We walk back inside together. I excuse myself to the bathroom first. In the mirror, I barely recognize myself—eyes red-rimmed, lips pressed thin, shoulders tight with tension.
I fix my lipstick. Powder over the redness. Take three deep breaths.
By the time I open the door, I'm the perfect Marini wife again. Composed. Controlled.
Lying.
"Sorry about that," I say, sliding into my seat. "Something didn't agree with me."
Adrian's eyes are on me. Calculating. "You sure you're alright? You looked upset."
"I'm fine." I meet his stare. "Just caught off guard by the news. It's wonderful."
"Is it the stress?" he asks. There's concern there, but something else underneath. "With everything happening lately, the attacks, the losses, I imagine it's taking a toll."
Saint's hand tightens on my thigh under the table. A warning.
"We're handling it," I say carefully.
Adrian nods slowly, but his eyes don't leave mine. "Of course you are."
Sera looks concerned. "Please, tell me more about the twins. Do you know the genders yet?"
The conversation moves forward. I participate when necessary. Smile when appropriate. Play the role of supportive sister-in-law.
But inside, I'm calculating.
Calculating how much longer I can keep this up. How much longer before I actually do break. How much longer before Saint realizes I'm not worth the effort.
Because that's the truth I'm facing tonight:
I'm with a man who only values me for what I can give him.
And tonight proved it. The moment I couldn't give him the one thing he needs—couldn't produce the heir, couldn't be the perfect fertile wife—I fell apart. And he had to comfort me. Had to manage my breakdown like I'm another problem to solve.
That's all I am. A problem. A defective product.
He'll keep me as long as I'm useful. As long as the intel keeps coming and the sex is good and I don't become too much of a liability.
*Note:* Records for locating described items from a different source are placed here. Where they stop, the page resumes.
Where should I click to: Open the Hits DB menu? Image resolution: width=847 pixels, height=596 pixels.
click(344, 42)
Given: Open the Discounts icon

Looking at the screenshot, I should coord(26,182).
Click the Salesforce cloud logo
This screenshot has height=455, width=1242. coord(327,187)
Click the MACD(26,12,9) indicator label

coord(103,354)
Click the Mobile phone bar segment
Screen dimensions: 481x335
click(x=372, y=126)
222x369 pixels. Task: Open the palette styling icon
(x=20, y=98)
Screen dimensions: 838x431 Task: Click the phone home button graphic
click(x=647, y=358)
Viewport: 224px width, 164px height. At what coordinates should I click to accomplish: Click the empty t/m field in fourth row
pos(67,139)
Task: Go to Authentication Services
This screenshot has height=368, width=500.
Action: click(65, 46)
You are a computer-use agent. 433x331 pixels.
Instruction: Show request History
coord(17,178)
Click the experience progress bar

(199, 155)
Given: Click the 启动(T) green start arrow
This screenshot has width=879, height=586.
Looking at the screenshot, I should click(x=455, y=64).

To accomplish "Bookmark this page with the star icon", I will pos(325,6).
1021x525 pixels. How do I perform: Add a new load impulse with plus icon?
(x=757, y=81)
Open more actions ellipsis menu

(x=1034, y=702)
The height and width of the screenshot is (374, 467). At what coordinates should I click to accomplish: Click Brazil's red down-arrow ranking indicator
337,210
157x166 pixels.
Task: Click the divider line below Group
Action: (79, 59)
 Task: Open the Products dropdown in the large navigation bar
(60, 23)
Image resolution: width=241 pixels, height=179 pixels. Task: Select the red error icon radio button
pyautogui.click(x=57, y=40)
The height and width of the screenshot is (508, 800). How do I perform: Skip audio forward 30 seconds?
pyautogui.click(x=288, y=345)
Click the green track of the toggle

But the moment I stop providing? The moment I'm more trouble than I'm worth?
I'm disposable.
Everyone in my life has taught me that lesson. My mother. Adrian. Even Sera, sitting there glowing with her perfect pregnancy, proving what I can't do.
So, I smile through dessert. Make polite conversation. Let Saint's hand rest possessively on my thigh under the table.
And I bury the terror, the knowledge that I'm always one failure away from being thrown away, deep down where no one can see it.